This page contains example reports generated by the einprot R package, which provides a set of easy-to-use, reproducible workflows for statistical analysis of quantitative proteomics data.

Ostapcuk et al (2018) - MaxQuant

This example data set comes from

Ostapcuk et al: Activity-dependent neuroprotective protein recruits HP1 and CHD4 to control lineage-specifying genes, Nature 557:739-743 (2018).

Both raw and processed data are available from PRIDE (experiment 1356).

Quantification was performed using MaxQuant v1.5.3.8. The data set is provided as an example data set in einprot.

Ostapcuk et al (2018) - FragPipe

This is the same example data set as above, from

Ostapcuk et al: Activity-dependent neuroprotective protein recruits HP1 and CHD4 to control lineage-specifying genes, Nature 557:739-743 (2018).

Both raw and processed data are available from PRIDE (experiment 1356).

Quantification was performed using FragPipe v19.1. The data set is provided as an example data set in einprot.

Nie et al (2021) / He et al (2022) - Proteome Discoverer TMT 16-plex

This example data set was originally generated in

Nie et al: Multi-organ proteomic landscape of COVID-19 autopsies, Cell 184(3):775-791.e14 (2021)

It was reanalyzed with Proteome Discoverer and FragPipe by

He et al: Comparative Evaluation of Proteome Discoverer and FragPipe for the TMT-based proteome quantification, Journal of Proteome Research 21(12):3007-3015 (2022).

Here, we downloaded the processed data from He et al (2022) from the supplementary material, and analyzed the Proteome Discoverer output from the 16-plex TMT experiment using einprot. The data set contains samples from renal cortex and renal medulla from patients with and without COVID-19. The samples were processed in four batches.

Shen et al (2018) / Wolski et al (2023) - IonStar human/E.coli spike-in (MaxQuant)

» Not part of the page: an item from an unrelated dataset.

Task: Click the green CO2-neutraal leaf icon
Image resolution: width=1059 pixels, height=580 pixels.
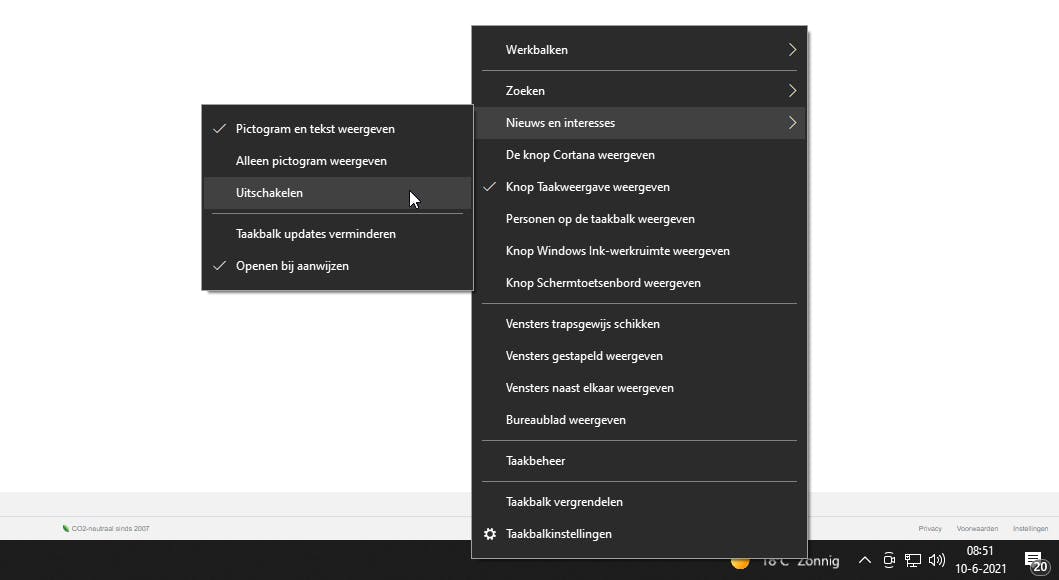Action: coord(66,528)
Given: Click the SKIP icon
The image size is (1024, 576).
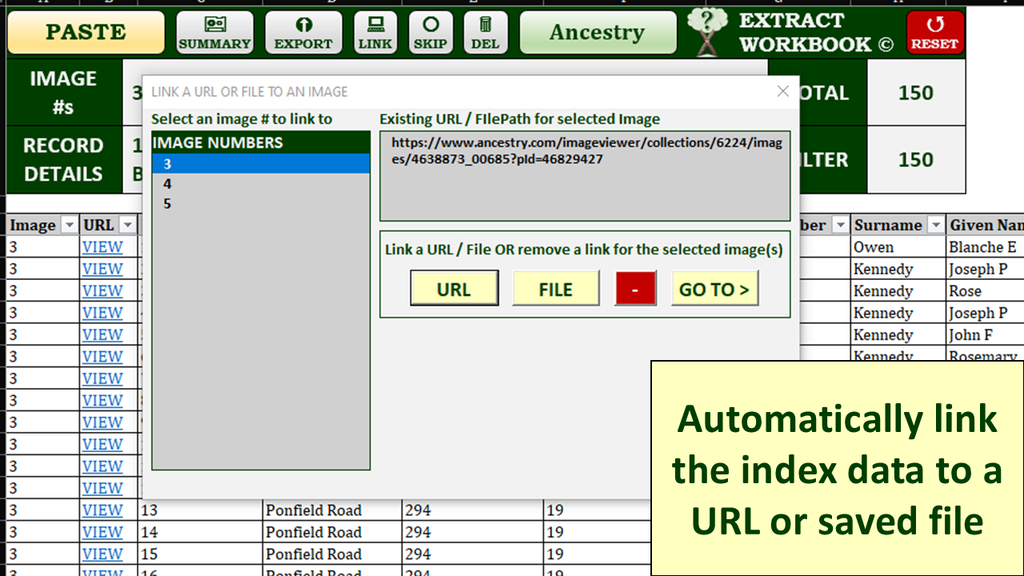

This data set was originally generated in

Shen et al: IonStar enables high-precision, low-missing-data proteomics quantification in large biological cohorts. Proceedings of the National Academy of Sciences 115(21):E4767-E4776 (2018)

It was requantified with MaxQuant by

Wolski et al: prolfqua: A comprehensive R-package for proteomics differential expression analysis. Journal of Proteome Research 22(4):1092-1104 (2023)

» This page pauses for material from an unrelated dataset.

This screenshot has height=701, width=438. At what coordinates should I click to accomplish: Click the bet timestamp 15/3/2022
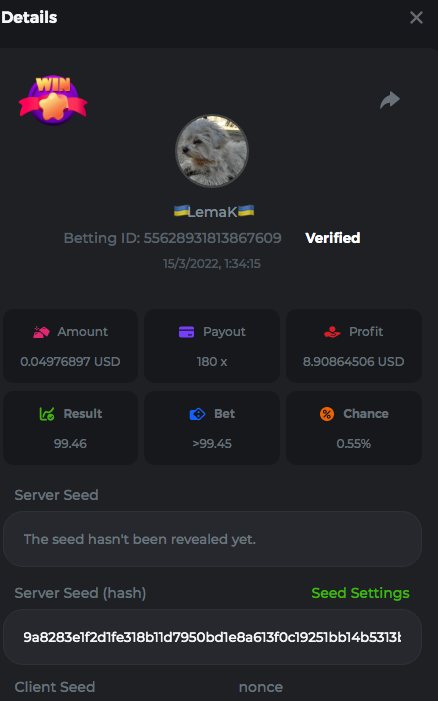pyautogui.click(x=212, y=263)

We downloaded the processed MaxQuant data from Wolski et al (2023) from the associated GitLab repository and analyzed it with einprot. The data set consists of 20 samples of a constant human background with varying degrees of E.coli lysate spiked in, leading to different expected log-fold changes for the E.coli proteins between different groups of samples.